Pytorch implementation for reproducing AttnGAN results in the paper AttnGAN: Fine-Grained Text to Image Generation with Attentional Generative Adversarial Networks by Tao Xu, Pengchuan Zhang, Qiuyuan Huang, Han Zhang, Zhe Gan, Xiaolei Huang, Xiaodong He. (This work was performed when Tao was an intern with Microsoft Research).

Dependencies

python 2.7

Pytorch

In addition, please add the project folder to PYTHONPATH and pip install the following packages:

  • python-dateutil
  • easydict
  • pandas
  • torchfile
  • nltk
  • scikit-image

Data

  1. Download our preprocessed metadata for birds coco and save them to data/
  2. Download the birds image data. Extract them to data/birds/
  3. Download coco dataset and extract the images to data/coco/

Training

  • Pre-train DAMSM models:

    • For bird dataset: python pretrain_DAMSM.py --cfg cfg/DAMSM/bird.yml --gpu 0
    • For coco dataset: python pretrain_DAMSM.py --cfg cfg/DAMSM/coco.yml --gpu 1
  • Train AttnGAN models:

    • For bird dataset: python main.py --cfg cfg/bird_attn2.yml --gpu 2
    • For coco dataset: python main.py --cfg cfg/coco_attn2.yml --gpu 3
  • *.yml files are example configuration files for training/evaluation our models.

Pretrained Model

Sampling

  • Run python main.py --cfg cfg/eval_bird.yml --gpu 1 to generate examples from captions in files listed in "./data/birds/example_filenames.txt". Results are saved to DAMSMencoders/.
  • Change the eval_*.yml files to generate images from other pre-trained models.
  • Input your own sentence in "./data/birds/example_captions.txt" if you wannt to generate images from customized sentences.

Validation

  • To generate images for all captions in the validation dataset, change B_VALIDATION to True in the eval_*.yml. and then run python main.py --cfg cfg/eval_bird.yml --gpu 1
  • We compute inception score for models trained on birds using StackGAN-inception-model.
  • We compute inception score for models trained on coco using improved-gan/inception_score.

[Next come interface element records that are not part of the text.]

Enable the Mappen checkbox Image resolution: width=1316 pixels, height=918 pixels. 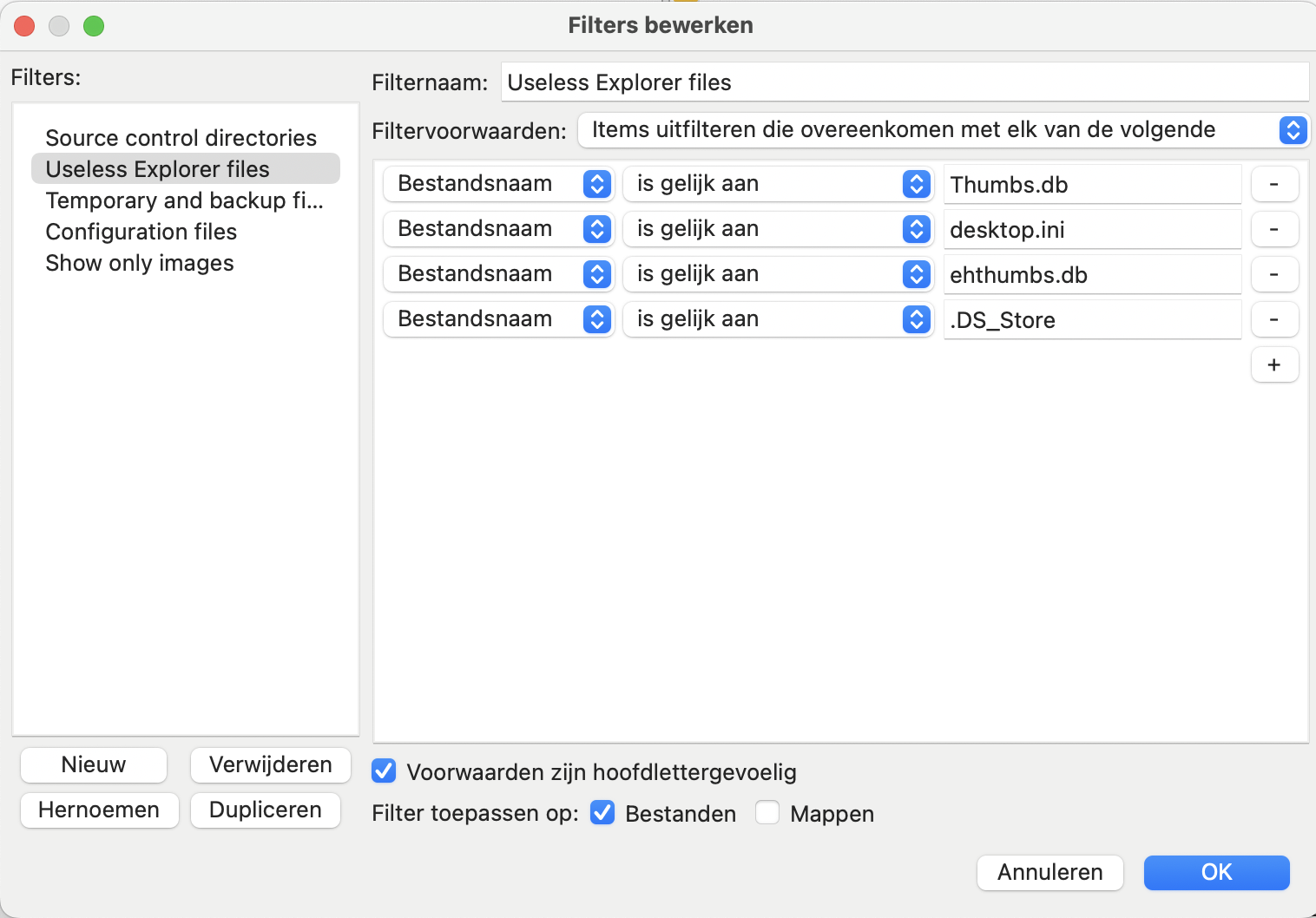767,813
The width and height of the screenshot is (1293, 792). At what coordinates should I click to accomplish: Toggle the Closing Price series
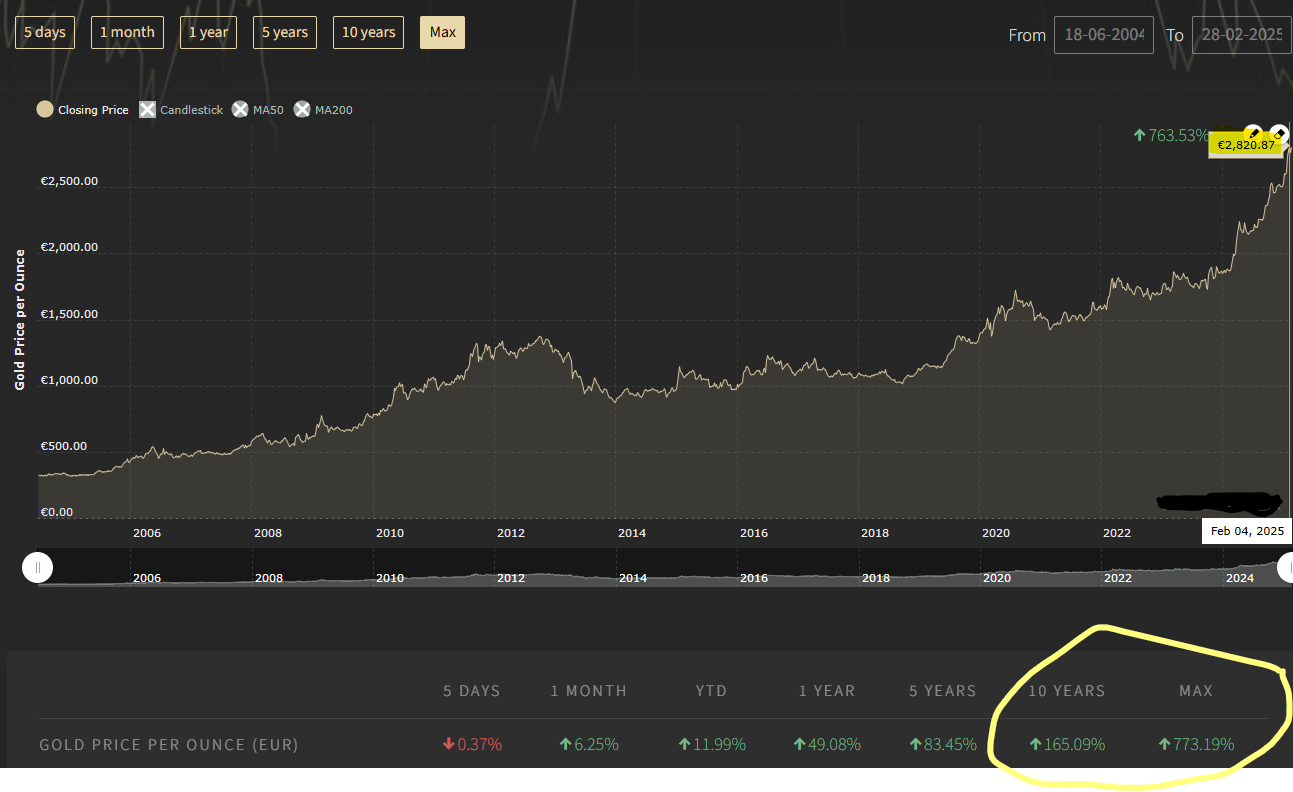tap(83, 110)
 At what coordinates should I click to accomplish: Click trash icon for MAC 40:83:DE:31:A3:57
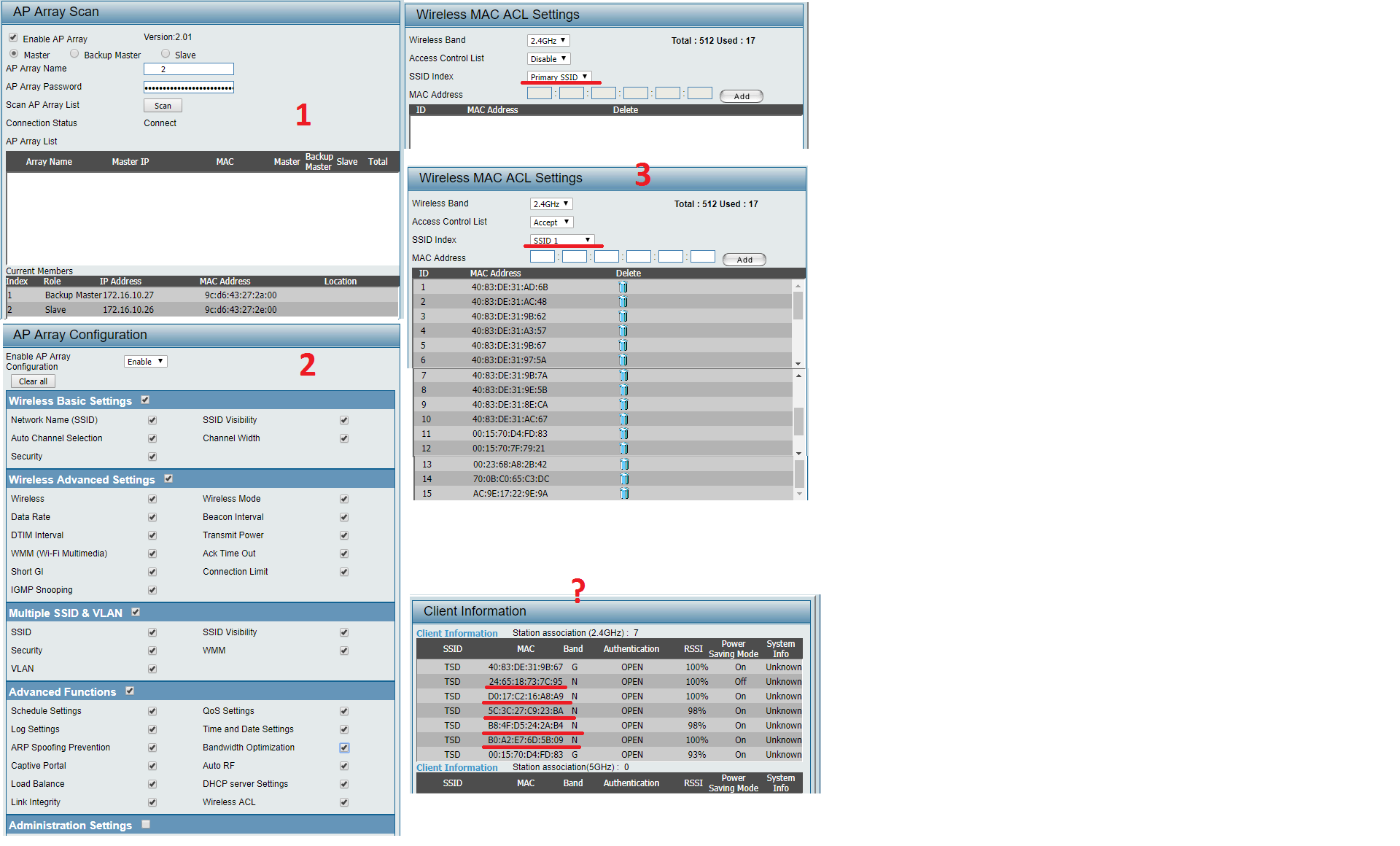pos(623,331)
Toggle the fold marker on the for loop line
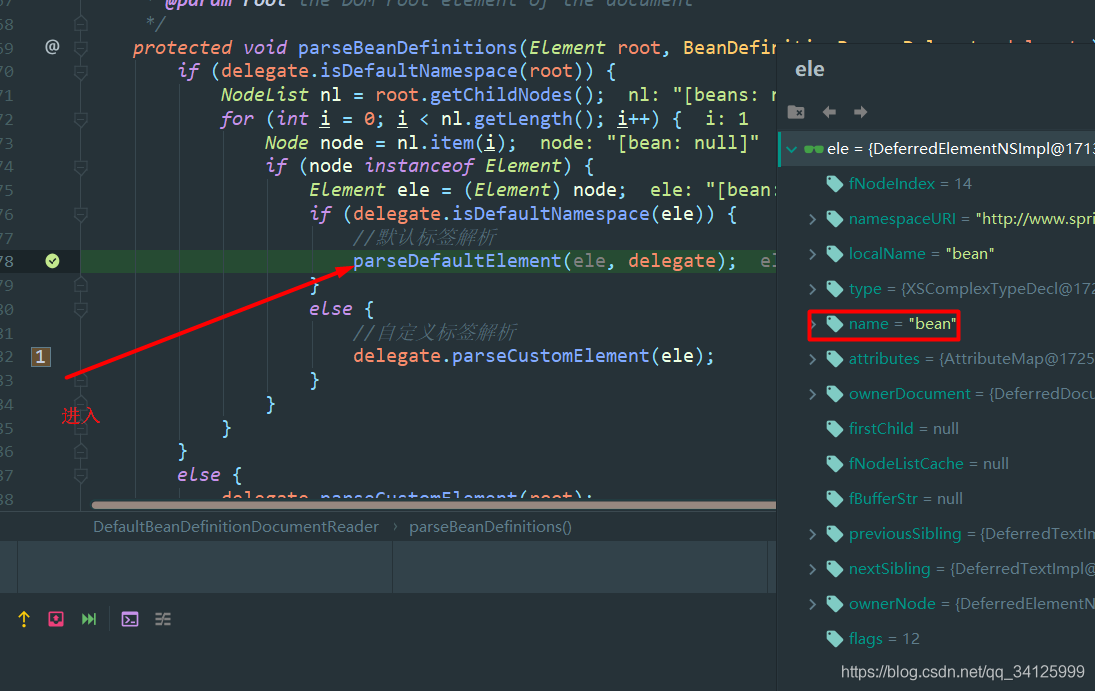The height and width of the screenshot is (691, 1095). [x=81, y=118]
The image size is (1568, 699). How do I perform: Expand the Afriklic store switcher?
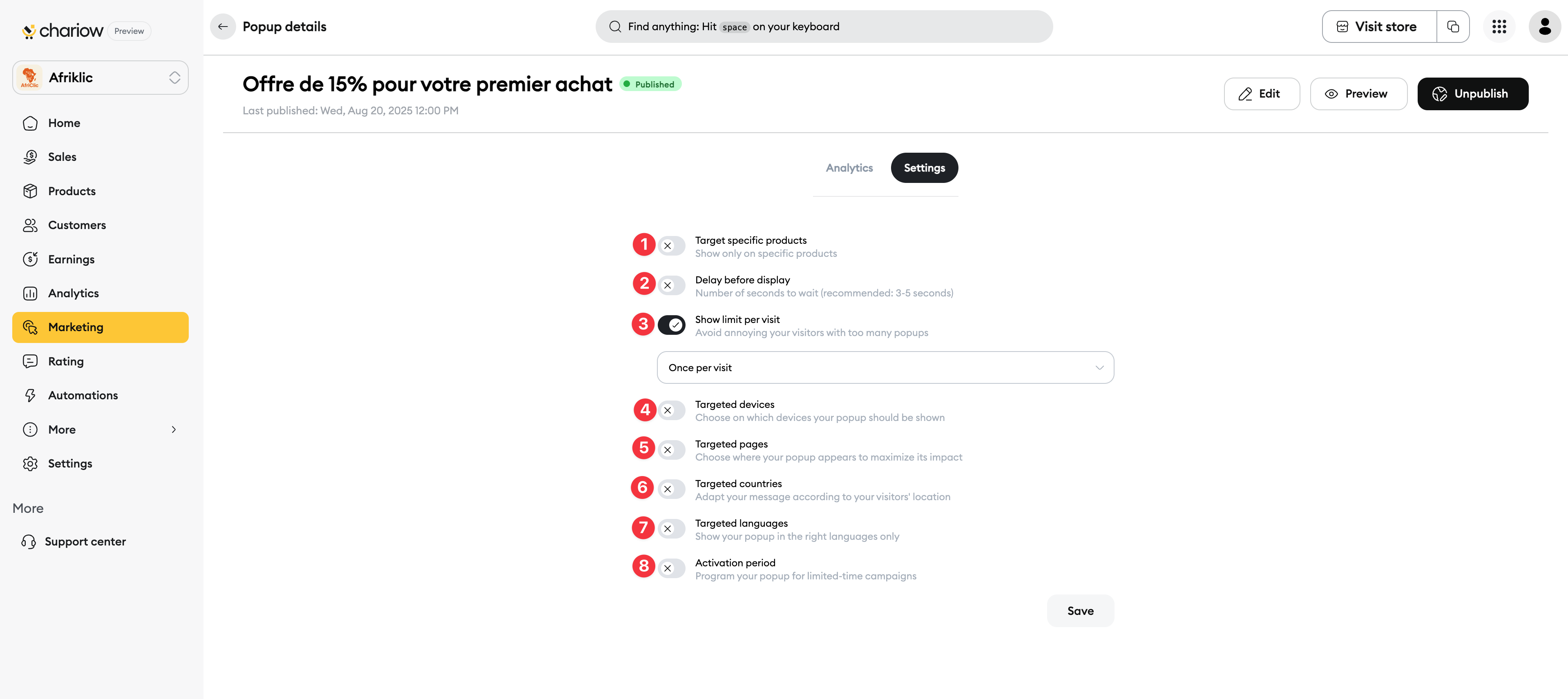pyautogui.click(x=101, y=78)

Examples generated by AttnGAN [Blog]

bird example coco example

Creating an API

Evaluation code embedded into a callable containerized API is included in the eval\ folder.

Citing AttnGAN

If you find AttnGAN useful in your research, please consider citing:

@article{Tao18attngan,
  author    = {Tao Xu, Pengchuan Zhang, Qiuyuan Huang, Han Zhang, Zhe Gan, Xiaolei Huang, Xiaodong He},
  title     = {AttnGAN: Fine-Grained Text to Image Generation with Attentional Generative Adversarial Networks},
  Year = {2018},
  booktitle = {{CVPR}}
}

Reference

Comments
  • Telemetry key error

    Telemetry key error

    Hi, I'm getting the error on running python main.py --cfg cfg/eval_coco.yml --gpu 1

    Traceback (most recent call last):
      File "main.py", line 12, in <module>
        enable(os.environ["TELEMETRY"])
      File "/usr/lib/python2.7/UserDict.py", line 40, in __getitem__
        raise KeyError(key)
    KeyError: 'TELEMETRY'
    
    opened by sleebapaul 14
  • The inception score on coco dataset

    The inception score on coco dataset

    Hi,in my experiment,the inception score of the pretrained model on coco dataset is 16.16.Do you know why the IS is not stable?How can make the IS to 25.89?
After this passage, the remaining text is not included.